Although he was a talented player himself, the St Martins and St Stithians educated Mahatlane knew his future was in coaching. He first worked with the SA U19s in 2002 as the assistant coach and the next year, he was in charge as the team won the Junior Commonwealth Games title, and he also worked under current Proteas coach Russell Domingo in the 2004 Junior World Cup in Bangladesh.

He would then leave the juniors and take up the position of Gauteng Strikers coach, leading them to the three-day title in 2006/7 and the limited-overs crown the following season. Promotion to the Highveld Lions coaching staff followed, before he took a break from coaching in 2011 and began working as a cricket commentator.

Mahatlane is adopting a long-term view with the national U19s, with his focus being the 2016 Junior World Cup in Bangladesh.
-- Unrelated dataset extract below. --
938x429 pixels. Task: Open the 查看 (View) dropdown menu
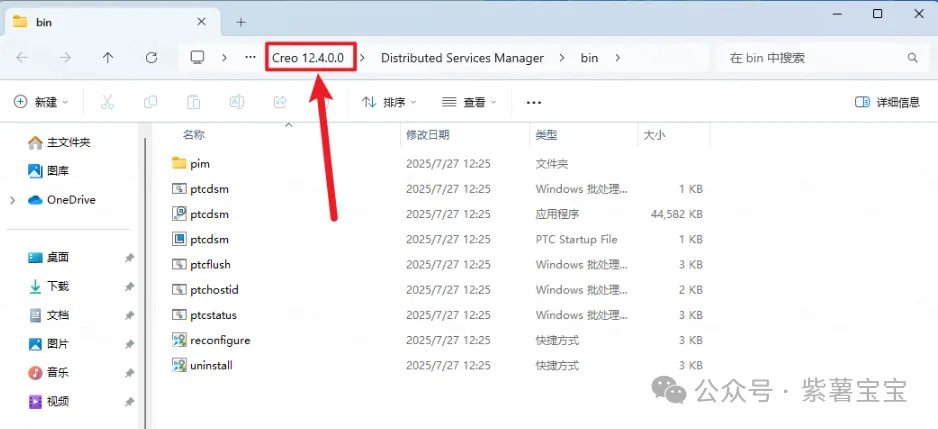470,102
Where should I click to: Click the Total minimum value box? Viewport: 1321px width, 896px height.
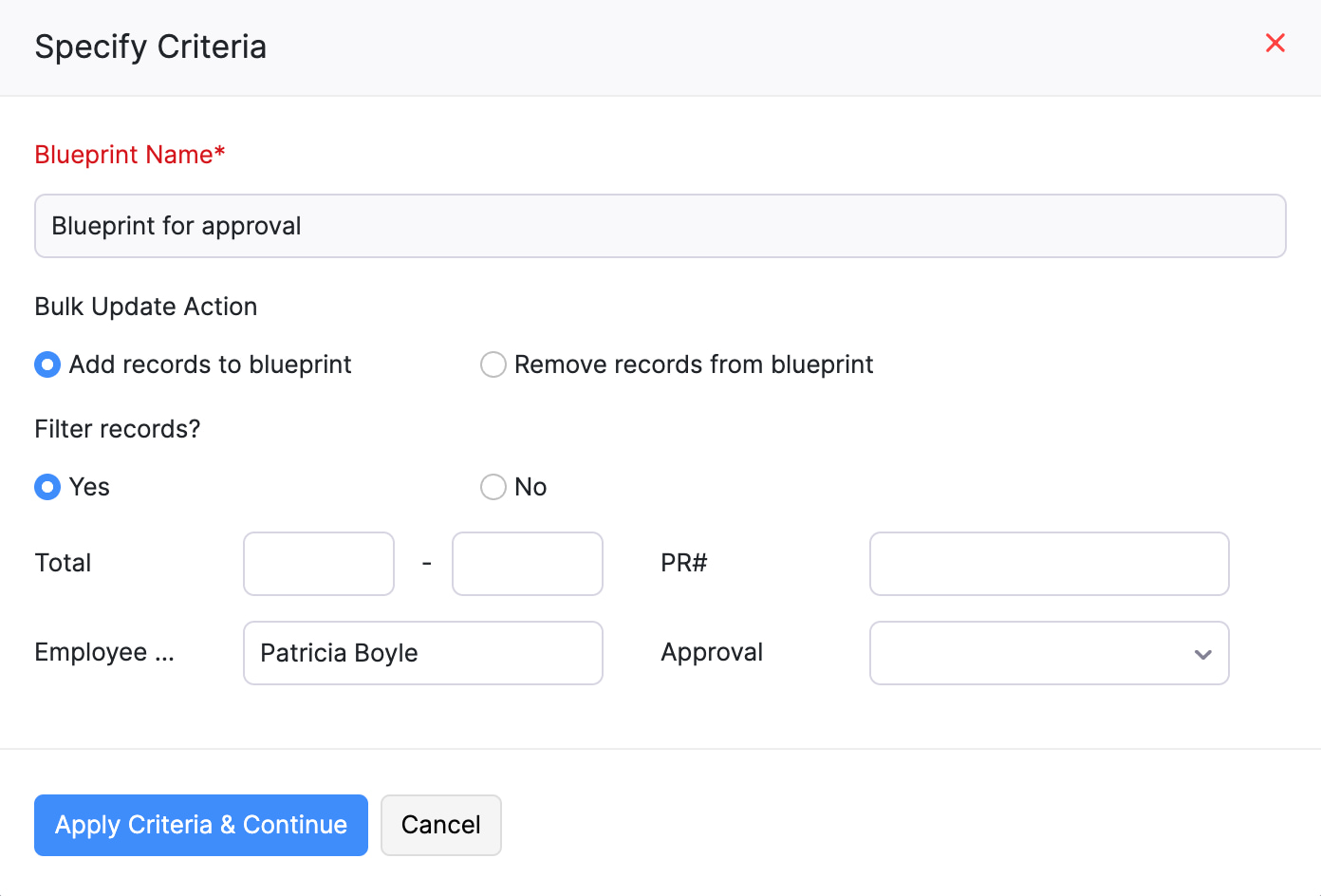(318, 564)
“At this age-group, every year there is change and growth, different individuals putting their hands up. There are only three players eligible from the World Cup-winning squad, so the rest are guys that just missed out or boys that have newly become eligible. Which makes it quite a challenge.

“I’ve planned the process of how best to prepare for 2016 in Bangladesh, we need to get ourselves ready, mentally as much as anything. We need to accelerate the process of getting these players up-skilled and there are three tiers of players involved – those who are in matric now, those already at varsity and the ones with 18 months still to go in the U19 age-group.

“It’s not even just about cricket – the guys have to get used to being forced to make a three-hour drive from their hotel to the cricket ground, the sound of all the hooters, the smells of the sub-continent; they cannot be shocked when they arrive at the World Cup,” Mahatlane said.